That litigation ended in 2004, when Guam and the EPA entered into a consent decree. The decree required Guam, among other things, to pay a civil penalty and to close and cover the dump. Guam’s compliance would, in turn, be “in full settlement and satisfaction of the civil judicial claims of the United States . . . as alleged in the Complaint”—that is, claims under the Clean Water Act.
Id., at 116. But Guam was not completely free. As the agreement explained, “the United States d[id] not waive any rights or remedies available to it for any violation by the Government of Guam of federal and territorial laws and regulations,” “[e]xcept as specifically provided [i]n [the decree].” App. to Pet. for Cert. 166a.

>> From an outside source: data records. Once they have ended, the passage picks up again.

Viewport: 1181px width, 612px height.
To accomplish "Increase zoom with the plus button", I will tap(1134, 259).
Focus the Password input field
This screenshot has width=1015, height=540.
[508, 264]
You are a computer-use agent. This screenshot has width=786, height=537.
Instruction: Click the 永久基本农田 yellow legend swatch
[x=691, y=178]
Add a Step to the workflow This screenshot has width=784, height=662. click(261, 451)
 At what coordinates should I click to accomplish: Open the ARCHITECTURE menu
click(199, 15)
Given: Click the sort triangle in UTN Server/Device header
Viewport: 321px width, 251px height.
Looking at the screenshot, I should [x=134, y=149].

Thirteen years later, it was Guam’s turn to sue—this time under CERCLA. According to Guam’s complaint, the United States’ earlier use of the dump exposed it to liability on two fronts. The first was a cost-recovery action under §107(a), which allows a State (or here, a Territory), to recover “all costs of [a] removal or remedial action” from “any person who at the time of disposal of any hazardous substance owned or operated any facility at which such hazardous substances were disposed of.” See also §101(27). The second was a §113(f ) “contribution” action. Under that provision, a “person who has resolved its liability to the United States . . . for some or all of a response action or for some or all of the costs of such action in [a ] settlement may seek contribution from any person who is not [already] party to a [qualifying] settlement.” §113(f )(3)(B).

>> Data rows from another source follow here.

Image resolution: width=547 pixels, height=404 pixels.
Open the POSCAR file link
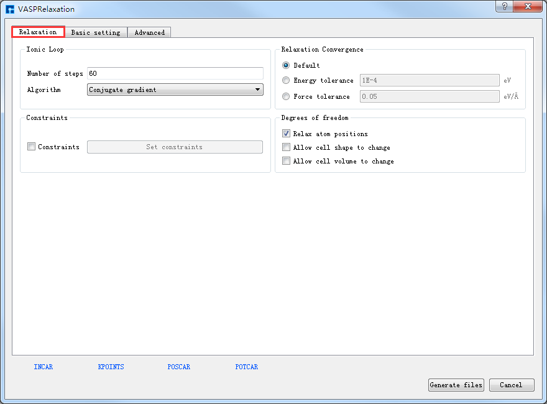tap(179, 367)
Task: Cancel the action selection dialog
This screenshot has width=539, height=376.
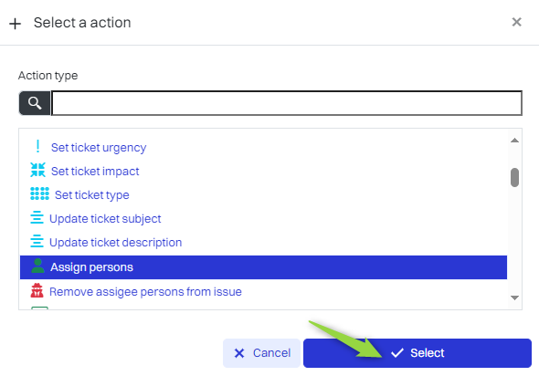Action: click(261, 353)
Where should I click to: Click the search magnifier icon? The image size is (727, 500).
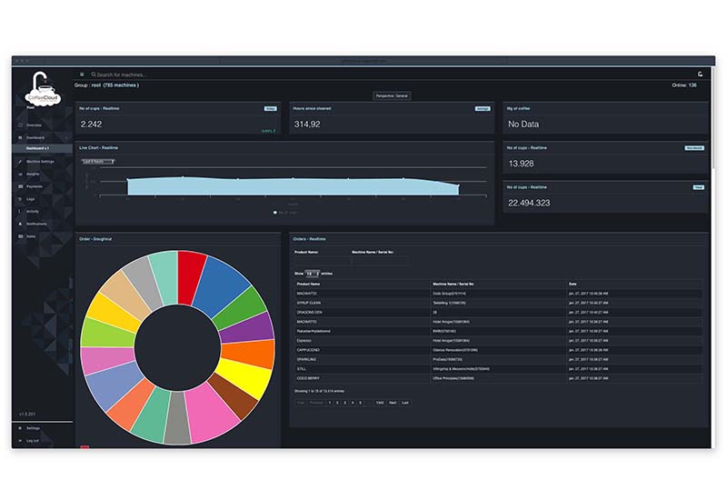[93, 75]
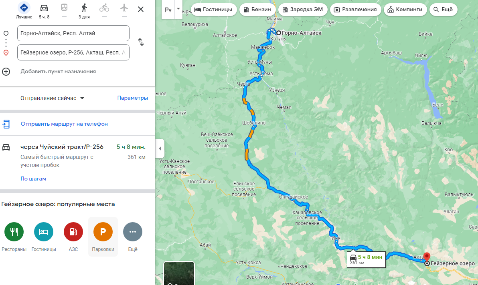
Task: Open the Ещё more places circle
Action: 133,232
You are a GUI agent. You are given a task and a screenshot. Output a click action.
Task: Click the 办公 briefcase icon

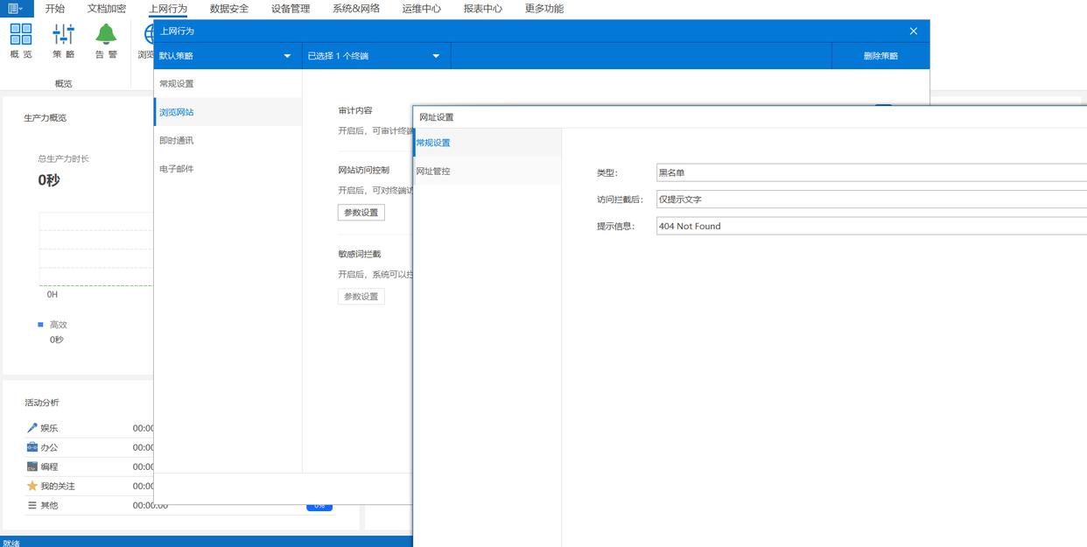click(32, 447)
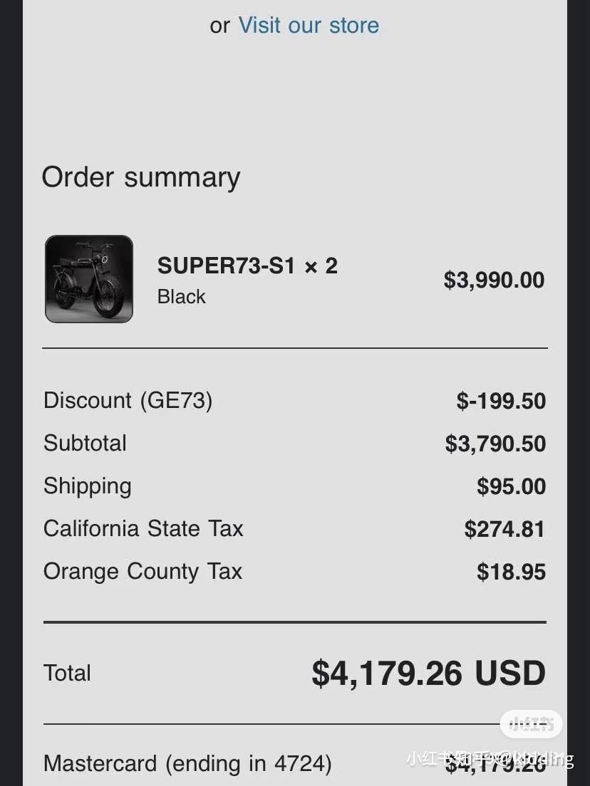Image resolution: width=590 pixels, height=786 pixels.
Task: Click the California State Tax label
Action: [x=143, y=528]
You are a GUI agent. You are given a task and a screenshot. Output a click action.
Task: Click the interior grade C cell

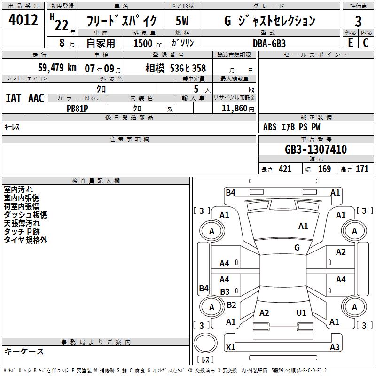click(x=366, y=42)
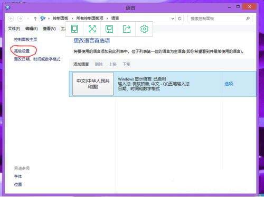Click the forward navigation arrow
264x197 pixels.
(x=20, y=19)
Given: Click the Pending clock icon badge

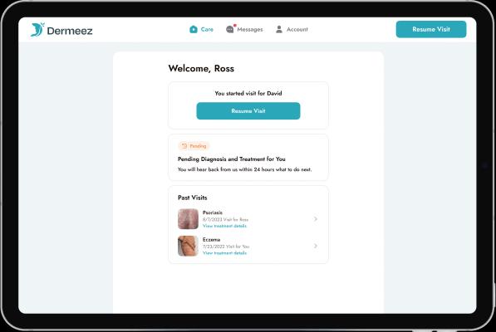Looking at the screenshot, I should click(184, 146).
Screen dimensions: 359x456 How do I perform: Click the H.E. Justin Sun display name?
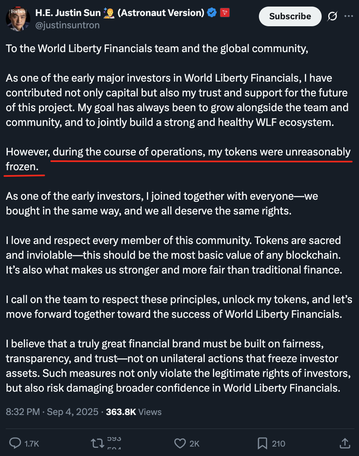click(68, 13)
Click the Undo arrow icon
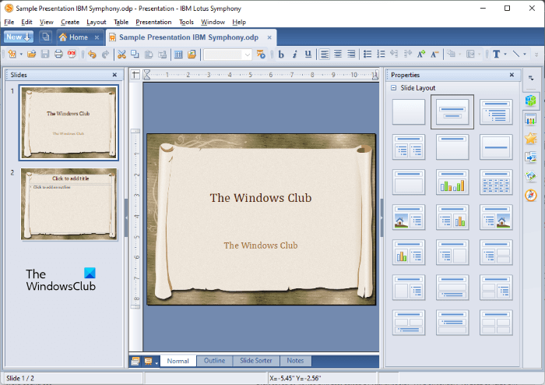The image size is (545, 385). [x=92, y=54]
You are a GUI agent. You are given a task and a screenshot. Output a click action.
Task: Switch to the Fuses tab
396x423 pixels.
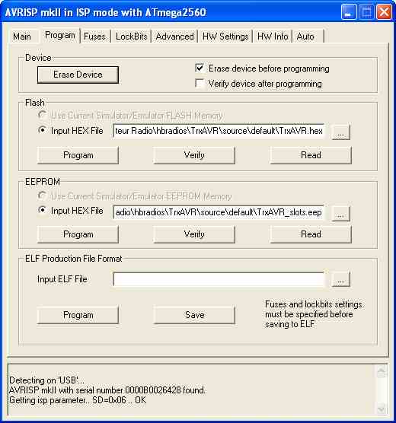94,37
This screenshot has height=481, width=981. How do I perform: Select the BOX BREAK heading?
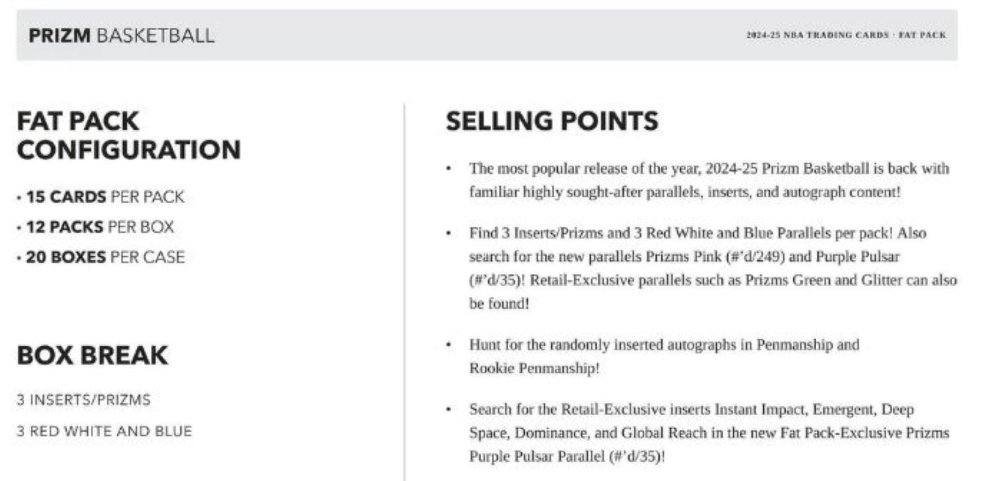click(92, 356)
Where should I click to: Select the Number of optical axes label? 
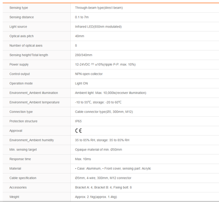(x=26, y=45)
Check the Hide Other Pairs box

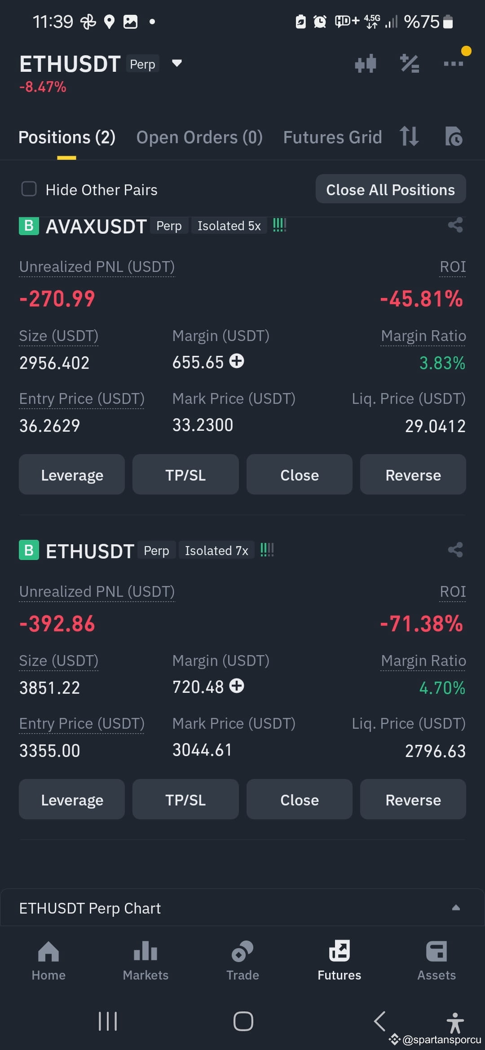(x=29, y=189)
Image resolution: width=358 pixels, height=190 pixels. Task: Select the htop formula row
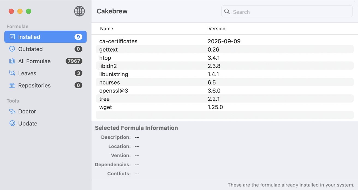tap(164, 58)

Rather than increase Guam’s odds of recovery, however, the second legal theory led to the dismissal of its complaint. According to the D. C. Circuit, if a party
can assert a contribution claim under §113(f ), it
cannot assert a cost-recovery claim under §107(a). See 950 F. 3d, at 111. The court then determined that Guam possessed a contribution claim—at least at one point—because the remedial measures and conditional release in the Clean Water Act decree sufficiently “ ‘resolved Guam’s liability’ ” for the dump.
Id., at 114–117 (brackets omitted). But because the 2004 decree had triggered the since-expired 3-year statute of limitations for contribution actions, Guam had no remedy at all.

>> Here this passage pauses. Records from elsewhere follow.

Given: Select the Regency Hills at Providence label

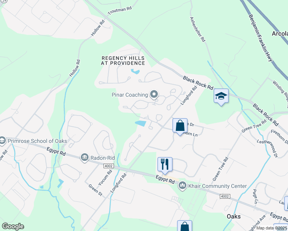Looking at the screenshot, I should tap(123, 60).
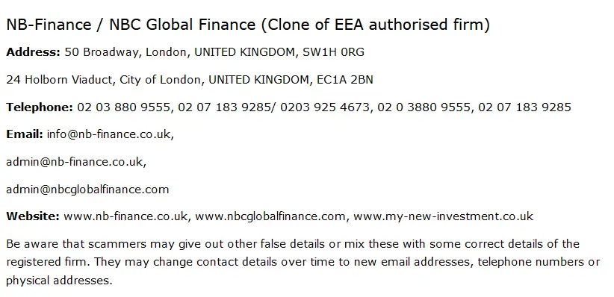Screen dimensions: 614x297
Task: Click the postcode EC1A 2BN
Action: (345, 80)
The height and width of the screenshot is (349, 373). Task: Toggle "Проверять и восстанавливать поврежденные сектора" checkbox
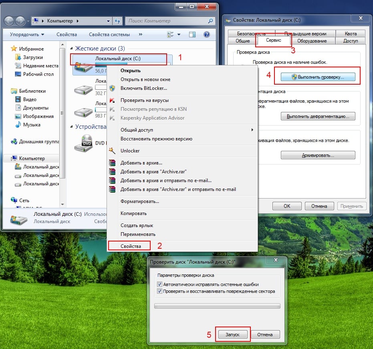click(x=160, y=291)
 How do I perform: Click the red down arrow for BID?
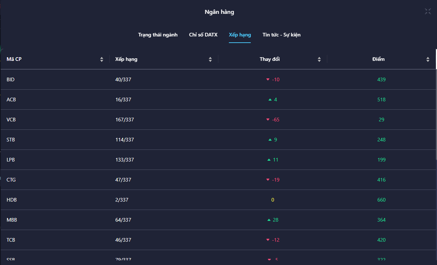pos(268,79)
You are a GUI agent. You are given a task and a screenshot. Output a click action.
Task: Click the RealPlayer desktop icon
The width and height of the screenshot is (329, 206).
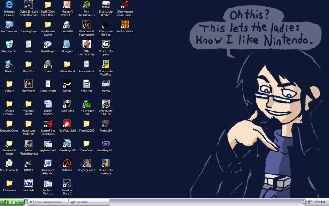(47, 45)
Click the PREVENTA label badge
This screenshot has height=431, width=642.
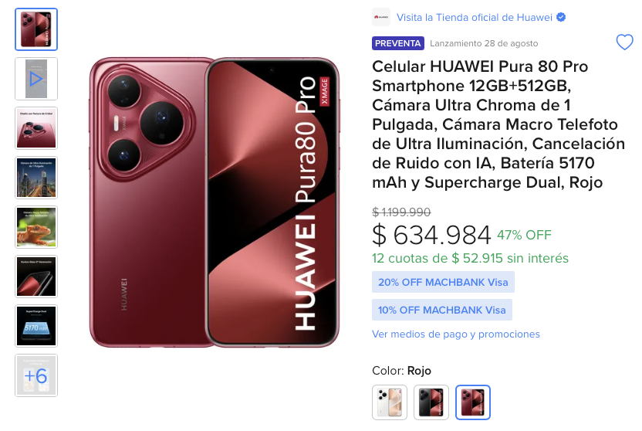click(397, 43)
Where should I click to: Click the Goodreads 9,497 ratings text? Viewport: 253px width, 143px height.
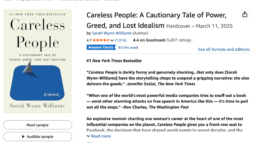179,40
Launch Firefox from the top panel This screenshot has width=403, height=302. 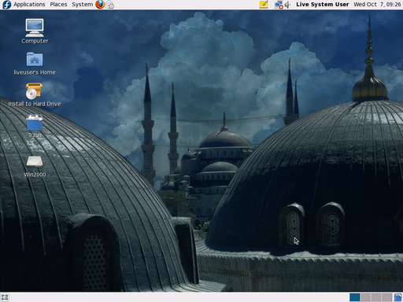pos(100,5)
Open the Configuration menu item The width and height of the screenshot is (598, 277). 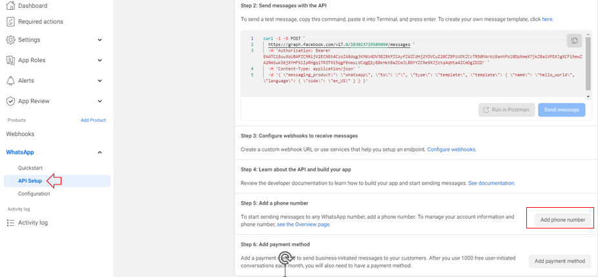[34, 194]
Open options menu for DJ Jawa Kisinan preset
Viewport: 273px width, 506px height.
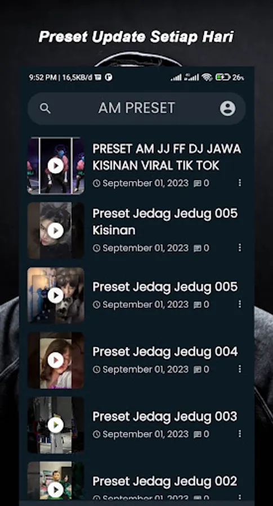pyautogui.click(x=240, y=183)
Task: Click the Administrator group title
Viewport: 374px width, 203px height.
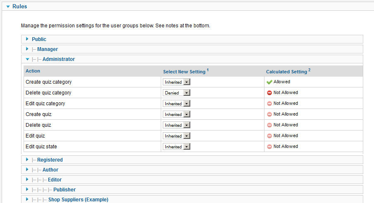Action: click(x=59, y=59)
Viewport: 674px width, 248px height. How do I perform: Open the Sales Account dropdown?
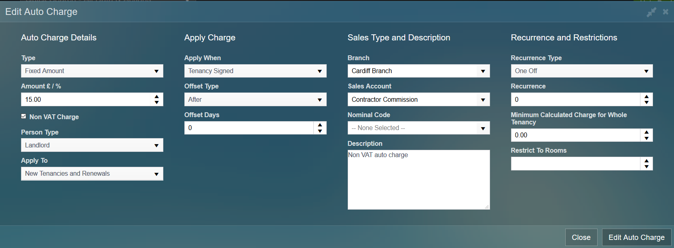[x=418, y=100]

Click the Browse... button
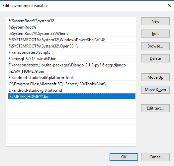coord(155,46)
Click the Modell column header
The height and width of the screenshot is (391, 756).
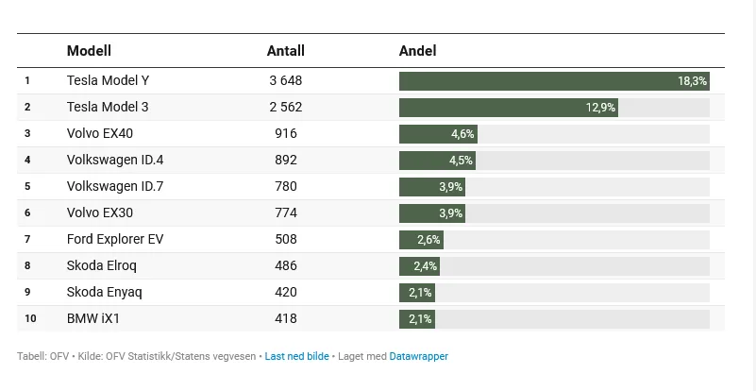pos(89,51)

Id., at 107, 117; see also §113(g)(3). We granted certiorari. 592 U. S. ___ (2021).
II
Guam now attacks two links in this chain of reasoning: First, Guam retreats from its complaint and argues that it
never had a viable contribution claim under §113(f ), leaving it free to pursue a cost-recovery action under §107(a). The reason, argues Guam, is that a contribution claim arises only if a settlement resolves liability under CERCLA, and not under some other law such as the Clean Water Act. Second, Guam contends that even if resolution of a non-CERCLA liability is enough, the decree did not adequately “resolve”
any sort of liability because Guam did not formally admit responsibility and because the agreement left Guam open to future enforcement action.
We need only address the first point to decide this case.[
2] A settlement must resolve a CERCLA liability to trigger a contribution action under §113(f )(3)(B).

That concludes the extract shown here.